What you have to do
Every line of the entries below that includes "computer" belongs in the answer, copied as written.

*** Opening of Data shown ***

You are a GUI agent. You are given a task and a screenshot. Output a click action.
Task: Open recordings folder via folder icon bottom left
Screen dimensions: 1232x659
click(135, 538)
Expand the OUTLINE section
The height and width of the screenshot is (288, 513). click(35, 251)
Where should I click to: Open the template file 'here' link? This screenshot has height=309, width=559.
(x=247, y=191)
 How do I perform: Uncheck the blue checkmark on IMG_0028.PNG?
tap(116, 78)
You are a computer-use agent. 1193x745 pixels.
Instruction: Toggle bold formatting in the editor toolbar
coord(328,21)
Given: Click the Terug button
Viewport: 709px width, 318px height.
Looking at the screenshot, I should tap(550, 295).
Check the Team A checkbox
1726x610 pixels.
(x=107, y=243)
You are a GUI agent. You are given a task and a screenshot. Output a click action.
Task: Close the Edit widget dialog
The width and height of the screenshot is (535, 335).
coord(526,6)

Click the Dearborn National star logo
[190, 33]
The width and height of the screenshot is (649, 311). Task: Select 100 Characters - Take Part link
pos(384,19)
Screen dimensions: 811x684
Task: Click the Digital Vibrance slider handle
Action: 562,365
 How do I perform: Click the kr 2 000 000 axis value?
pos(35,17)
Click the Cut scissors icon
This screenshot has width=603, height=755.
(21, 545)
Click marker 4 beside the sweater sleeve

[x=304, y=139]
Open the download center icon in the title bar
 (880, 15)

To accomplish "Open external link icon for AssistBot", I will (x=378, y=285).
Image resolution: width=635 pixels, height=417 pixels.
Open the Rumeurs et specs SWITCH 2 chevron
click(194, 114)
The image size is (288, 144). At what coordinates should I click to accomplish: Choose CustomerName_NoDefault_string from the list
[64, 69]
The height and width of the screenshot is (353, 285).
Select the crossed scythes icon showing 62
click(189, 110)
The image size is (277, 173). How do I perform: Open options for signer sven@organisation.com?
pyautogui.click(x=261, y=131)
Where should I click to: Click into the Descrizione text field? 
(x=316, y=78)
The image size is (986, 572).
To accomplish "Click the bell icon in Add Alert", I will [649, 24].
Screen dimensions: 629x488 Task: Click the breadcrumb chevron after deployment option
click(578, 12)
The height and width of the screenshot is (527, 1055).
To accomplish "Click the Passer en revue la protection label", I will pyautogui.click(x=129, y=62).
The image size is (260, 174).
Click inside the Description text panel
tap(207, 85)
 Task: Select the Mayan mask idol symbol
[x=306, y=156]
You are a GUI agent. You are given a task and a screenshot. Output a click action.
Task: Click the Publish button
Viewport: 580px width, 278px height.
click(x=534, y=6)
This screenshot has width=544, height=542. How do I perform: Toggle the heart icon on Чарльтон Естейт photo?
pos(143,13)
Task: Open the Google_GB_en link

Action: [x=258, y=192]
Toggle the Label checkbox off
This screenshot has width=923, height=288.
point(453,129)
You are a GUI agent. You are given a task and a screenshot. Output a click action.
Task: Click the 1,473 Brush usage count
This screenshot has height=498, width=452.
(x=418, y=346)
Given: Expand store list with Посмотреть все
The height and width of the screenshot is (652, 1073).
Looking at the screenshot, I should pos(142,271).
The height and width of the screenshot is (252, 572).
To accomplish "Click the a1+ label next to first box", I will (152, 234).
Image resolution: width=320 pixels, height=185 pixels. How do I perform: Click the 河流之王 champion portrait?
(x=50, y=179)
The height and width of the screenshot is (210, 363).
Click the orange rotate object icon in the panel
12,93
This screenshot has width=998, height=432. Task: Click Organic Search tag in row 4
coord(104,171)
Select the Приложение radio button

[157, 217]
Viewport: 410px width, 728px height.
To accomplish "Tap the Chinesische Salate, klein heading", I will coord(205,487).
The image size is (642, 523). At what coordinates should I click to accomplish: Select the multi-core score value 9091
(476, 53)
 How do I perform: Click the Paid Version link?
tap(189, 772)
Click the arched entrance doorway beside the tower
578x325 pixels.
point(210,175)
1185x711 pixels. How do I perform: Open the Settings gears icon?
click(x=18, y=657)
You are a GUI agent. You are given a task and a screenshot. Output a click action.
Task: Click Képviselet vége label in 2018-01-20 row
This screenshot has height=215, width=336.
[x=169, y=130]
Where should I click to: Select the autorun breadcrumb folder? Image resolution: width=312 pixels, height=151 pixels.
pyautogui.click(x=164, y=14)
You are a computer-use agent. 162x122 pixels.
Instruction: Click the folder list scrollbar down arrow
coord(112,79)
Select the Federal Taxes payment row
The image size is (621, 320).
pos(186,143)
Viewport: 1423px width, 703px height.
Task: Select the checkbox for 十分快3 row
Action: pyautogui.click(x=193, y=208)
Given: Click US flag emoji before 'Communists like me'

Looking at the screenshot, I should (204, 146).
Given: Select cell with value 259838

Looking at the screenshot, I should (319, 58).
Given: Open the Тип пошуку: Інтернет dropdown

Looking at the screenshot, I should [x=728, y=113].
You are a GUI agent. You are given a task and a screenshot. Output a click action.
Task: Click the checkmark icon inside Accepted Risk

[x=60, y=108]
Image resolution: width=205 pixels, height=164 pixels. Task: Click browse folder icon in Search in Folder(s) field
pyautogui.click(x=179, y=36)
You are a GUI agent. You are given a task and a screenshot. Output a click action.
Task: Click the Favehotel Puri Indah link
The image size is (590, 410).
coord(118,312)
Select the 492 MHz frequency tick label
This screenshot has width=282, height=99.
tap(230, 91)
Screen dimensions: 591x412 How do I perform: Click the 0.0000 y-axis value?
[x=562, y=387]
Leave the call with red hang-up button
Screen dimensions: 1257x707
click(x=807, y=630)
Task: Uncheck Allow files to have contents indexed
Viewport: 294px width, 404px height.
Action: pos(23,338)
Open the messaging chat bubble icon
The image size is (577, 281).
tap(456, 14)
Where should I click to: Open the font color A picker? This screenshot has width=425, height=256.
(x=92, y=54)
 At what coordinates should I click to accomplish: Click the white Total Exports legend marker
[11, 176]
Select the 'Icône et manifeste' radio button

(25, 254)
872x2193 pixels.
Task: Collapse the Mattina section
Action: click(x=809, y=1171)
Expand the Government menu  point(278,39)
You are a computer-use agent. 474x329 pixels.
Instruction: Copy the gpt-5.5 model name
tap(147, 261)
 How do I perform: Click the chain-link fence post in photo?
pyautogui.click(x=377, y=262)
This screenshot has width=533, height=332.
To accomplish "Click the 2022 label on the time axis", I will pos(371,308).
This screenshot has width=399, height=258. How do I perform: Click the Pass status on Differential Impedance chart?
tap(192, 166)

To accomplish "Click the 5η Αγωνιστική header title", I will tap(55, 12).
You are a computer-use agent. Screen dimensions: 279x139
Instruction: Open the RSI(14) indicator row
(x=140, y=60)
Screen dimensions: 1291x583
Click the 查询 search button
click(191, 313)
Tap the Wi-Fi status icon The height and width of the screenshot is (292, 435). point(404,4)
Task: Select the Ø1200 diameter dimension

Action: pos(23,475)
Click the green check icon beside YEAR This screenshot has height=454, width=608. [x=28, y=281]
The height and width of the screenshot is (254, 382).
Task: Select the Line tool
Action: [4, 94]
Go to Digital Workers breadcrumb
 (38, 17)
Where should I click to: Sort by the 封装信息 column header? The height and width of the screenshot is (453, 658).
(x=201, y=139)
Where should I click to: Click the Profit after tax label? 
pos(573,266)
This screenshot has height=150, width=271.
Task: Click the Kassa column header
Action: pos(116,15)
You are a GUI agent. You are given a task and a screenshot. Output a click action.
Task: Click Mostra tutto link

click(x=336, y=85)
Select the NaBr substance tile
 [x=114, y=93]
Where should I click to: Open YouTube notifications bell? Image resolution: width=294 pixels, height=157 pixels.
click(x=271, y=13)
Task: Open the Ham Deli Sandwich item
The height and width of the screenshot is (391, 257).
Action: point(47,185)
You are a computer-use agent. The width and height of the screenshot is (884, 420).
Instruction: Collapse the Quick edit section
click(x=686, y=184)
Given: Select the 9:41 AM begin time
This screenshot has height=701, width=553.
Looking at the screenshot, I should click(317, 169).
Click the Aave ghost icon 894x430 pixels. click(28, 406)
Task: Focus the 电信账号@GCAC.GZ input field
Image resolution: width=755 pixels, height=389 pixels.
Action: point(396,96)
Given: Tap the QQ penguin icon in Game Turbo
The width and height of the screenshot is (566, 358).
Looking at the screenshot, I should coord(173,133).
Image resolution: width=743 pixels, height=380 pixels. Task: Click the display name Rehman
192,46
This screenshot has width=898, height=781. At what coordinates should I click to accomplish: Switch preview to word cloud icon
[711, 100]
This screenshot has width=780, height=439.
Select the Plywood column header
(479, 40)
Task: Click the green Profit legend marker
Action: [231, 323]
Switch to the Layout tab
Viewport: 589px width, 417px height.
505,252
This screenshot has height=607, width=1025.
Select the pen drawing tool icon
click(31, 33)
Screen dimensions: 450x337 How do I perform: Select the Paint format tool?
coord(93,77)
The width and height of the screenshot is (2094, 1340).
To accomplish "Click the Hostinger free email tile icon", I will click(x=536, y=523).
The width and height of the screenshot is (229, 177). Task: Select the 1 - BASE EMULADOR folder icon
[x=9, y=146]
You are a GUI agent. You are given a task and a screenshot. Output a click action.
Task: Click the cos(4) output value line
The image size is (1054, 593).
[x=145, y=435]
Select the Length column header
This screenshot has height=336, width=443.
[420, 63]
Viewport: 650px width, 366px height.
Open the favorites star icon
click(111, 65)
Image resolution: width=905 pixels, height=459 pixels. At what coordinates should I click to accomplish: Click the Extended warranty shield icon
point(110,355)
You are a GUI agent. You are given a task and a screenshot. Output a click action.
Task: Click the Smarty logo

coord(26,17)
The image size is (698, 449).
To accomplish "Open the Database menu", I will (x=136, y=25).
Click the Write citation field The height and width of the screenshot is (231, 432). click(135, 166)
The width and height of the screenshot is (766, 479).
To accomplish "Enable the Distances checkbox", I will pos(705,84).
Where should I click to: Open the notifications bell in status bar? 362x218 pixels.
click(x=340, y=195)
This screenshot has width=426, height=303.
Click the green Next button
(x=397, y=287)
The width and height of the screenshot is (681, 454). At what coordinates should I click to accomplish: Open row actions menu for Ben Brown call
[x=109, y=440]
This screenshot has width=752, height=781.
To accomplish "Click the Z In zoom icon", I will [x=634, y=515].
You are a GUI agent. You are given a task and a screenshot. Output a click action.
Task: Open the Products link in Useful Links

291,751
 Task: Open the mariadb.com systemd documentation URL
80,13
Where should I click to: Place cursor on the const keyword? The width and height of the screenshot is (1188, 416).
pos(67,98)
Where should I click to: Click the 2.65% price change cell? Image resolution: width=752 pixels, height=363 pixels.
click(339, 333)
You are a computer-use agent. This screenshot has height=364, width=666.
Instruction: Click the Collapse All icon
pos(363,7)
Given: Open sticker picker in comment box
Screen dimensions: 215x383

*** Close of Data shown ***

Final answer
You are a computer-use agent. 1193x745 pixels.
You are a computer-use agent. 162x122 pixels.
You are a computer-use agent. 474x329 pixels.
You are a computer-use agent. Screen dimensions: 279x139
You are a computer-use agent. The width and height of the screenshot is (884, 420).
You are a computer-use agent. This screenshot has height=364, width=666.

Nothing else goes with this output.